以下は、YOMIURI ONLINE(2012年7月10日)からの引用です。
「配達中の郵便物を持ち去ったとして業務上横領罪に問われた郵便事業会社のアルバイト男性(24)(休職中)について、大阪地検は10日午前、大阪地裁での公判で「犯罪を行った証明ができない」と無罪論告し、「(逮捕から)33日間にわたって身柄を拘束したことを誠に申し訳なく思う」と謝罪した。
検察側が求刑で無罪を求めるのは極めて異例。
福島恵子裁判官は同日午後、無罪を言い渡した。
男性は昨年6月24日午後2時48分頃、大阪市内のマンションの住人に配達予定のルームミラー1個(時価5390円相当)を横領したとされた。
男性は捜査段階から公判にかけて否認。
男性の周辺からもルームミラーは見つからなかった。
地検は初公判(昨年11月)の冒頭陳述で、不在者用ロッカーの記録などを根拠に、「男性がロッカーに配達物を入れてすぐに取り出し、持ち去った」と主張していた。
しかし、ロッカーの記録にエラー表示があることがわかり、地検は先月、ロッカーの設計者から記録の仕組みを聴取。
この日の公判で、〈1〉エラー表示が出た後はデータの時刻が固定され、荷物の出し入れの記録がずれる〈2〉郵便物が取り出されたのは配達から少なくとも5時間近く後だった――との趣旨を説明した調書の要旨を読み上げた。
確かに、真犯人が見つかったので無罪弁論というのはたまにありますが、証明できないので無罪弁論というのは、珍しいかも知れませんね。

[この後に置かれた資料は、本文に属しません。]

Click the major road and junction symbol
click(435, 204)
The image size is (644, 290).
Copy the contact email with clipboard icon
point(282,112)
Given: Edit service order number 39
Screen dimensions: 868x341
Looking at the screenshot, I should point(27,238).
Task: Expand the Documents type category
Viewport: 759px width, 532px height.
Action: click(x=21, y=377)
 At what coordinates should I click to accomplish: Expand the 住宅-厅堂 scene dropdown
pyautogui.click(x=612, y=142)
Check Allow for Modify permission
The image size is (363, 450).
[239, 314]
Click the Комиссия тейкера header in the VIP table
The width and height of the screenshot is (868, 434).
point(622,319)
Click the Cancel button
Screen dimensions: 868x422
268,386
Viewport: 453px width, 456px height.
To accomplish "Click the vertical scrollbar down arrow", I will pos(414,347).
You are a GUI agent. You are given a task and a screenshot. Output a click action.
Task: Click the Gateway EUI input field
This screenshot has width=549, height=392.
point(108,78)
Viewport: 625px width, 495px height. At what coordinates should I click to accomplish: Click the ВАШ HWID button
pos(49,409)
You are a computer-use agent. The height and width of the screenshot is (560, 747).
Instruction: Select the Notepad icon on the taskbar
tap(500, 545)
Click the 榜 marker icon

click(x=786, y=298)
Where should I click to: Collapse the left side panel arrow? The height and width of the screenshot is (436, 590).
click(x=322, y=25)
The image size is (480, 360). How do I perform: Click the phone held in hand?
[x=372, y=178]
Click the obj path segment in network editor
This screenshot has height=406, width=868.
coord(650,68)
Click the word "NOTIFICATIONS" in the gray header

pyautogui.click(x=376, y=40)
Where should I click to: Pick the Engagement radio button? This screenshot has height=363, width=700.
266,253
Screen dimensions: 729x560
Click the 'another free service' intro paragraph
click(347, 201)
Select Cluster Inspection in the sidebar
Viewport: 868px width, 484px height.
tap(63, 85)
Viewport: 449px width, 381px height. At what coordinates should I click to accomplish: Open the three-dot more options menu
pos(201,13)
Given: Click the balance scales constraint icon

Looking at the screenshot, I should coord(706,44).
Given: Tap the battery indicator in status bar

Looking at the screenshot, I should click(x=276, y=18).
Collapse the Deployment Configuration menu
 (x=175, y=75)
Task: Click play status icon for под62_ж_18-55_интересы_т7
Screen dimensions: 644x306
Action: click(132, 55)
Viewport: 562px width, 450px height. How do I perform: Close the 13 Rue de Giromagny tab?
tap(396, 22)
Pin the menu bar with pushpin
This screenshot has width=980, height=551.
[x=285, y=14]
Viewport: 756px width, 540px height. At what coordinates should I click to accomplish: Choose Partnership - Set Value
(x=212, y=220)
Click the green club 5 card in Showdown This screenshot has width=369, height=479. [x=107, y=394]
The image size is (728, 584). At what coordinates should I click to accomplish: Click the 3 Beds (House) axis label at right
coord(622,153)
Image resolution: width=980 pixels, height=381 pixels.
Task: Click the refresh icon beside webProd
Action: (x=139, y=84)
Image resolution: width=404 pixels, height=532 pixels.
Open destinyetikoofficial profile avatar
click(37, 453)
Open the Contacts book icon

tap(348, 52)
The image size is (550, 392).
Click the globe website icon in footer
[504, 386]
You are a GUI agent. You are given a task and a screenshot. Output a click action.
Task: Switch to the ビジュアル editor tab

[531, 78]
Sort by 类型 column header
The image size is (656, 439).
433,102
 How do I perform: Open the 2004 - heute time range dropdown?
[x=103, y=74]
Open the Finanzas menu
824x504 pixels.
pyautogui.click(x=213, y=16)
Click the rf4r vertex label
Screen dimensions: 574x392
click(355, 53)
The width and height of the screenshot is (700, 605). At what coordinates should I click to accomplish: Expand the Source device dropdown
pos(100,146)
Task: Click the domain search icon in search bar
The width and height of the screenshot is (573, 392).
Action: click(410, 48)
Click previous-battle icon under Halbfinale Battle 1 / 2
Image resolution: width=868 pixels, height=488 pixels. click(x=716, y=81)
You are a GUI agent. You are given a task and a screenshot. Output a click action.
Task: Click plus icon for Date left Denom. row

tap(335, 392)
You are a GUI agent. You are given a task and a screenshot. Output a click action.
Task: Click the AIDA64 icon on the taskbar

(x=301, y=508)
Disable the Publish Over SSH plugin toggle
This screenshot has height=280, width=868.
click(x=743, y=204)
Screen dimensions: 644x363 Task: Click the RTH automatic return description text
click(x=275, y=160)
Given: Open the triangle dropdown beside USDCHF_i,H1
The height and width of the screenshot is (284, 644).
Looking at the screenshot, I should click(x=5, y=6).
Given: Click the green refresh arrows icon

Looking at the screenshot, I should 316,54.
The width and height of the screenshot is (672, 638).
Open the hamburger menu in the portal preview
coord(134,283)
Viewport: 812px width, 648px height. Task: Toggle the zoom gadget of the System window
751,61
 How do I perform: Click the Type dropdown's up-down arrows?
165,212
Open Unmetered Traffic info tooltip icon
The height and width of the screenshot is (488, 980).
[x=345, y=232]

それにしても、郵便物を横領するなら、わざわざ、足が着くんじゃないかと思われる宅配ロッカーに出し入れしたりしないのではないかという発想は、浮かばないものでしょうか。
他の報道によると、弁護人は刑事補償を求める方針とのことですが、刑事補償と言っても、「勾留1日当たり1,000円以上12,500円以下の範囲内で、裁判所が定める額」(刑事補償法4条1項)ですので、たまったものではありません。
一応、刑事補償法5条は、「この法律は、補償を受けるべき者が国家賠償法その他の法律の定めるところにより損害賠償を請求することを妨げない。」と定めてはいるのですが…。